- [What you should do]: Word for word, output the data, with none of its pictures.

- [Information]:
--------------------------------------------------

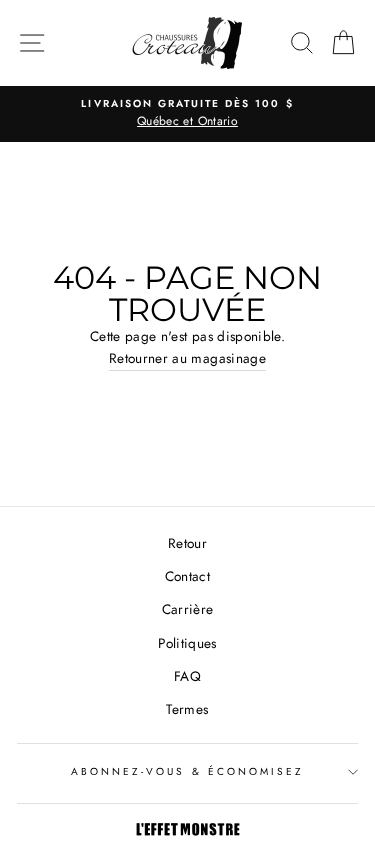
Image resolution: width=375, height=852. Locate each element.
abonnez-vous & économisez (188, 771)
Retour (187, 543)
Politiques (187, 643)
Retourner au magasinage (187, 358)
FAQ (187, 676)
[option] (187, 114)
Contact (187, 576)
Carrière (188, 609)
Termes (187, 709)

--------------------------------------------------

- [Solution]:
Image resolution: width=375, height=852. Locate each element.
abonnez-vous & économisez (188, 771)
Retour (187, 543)
Politiques (187, 643)
Retourner au magasinage (187, 358)
FAQ (187, 676)
[option] (187, 114)
Contact (187, 576)
Carrière (188, 609)
Termes (187, 709)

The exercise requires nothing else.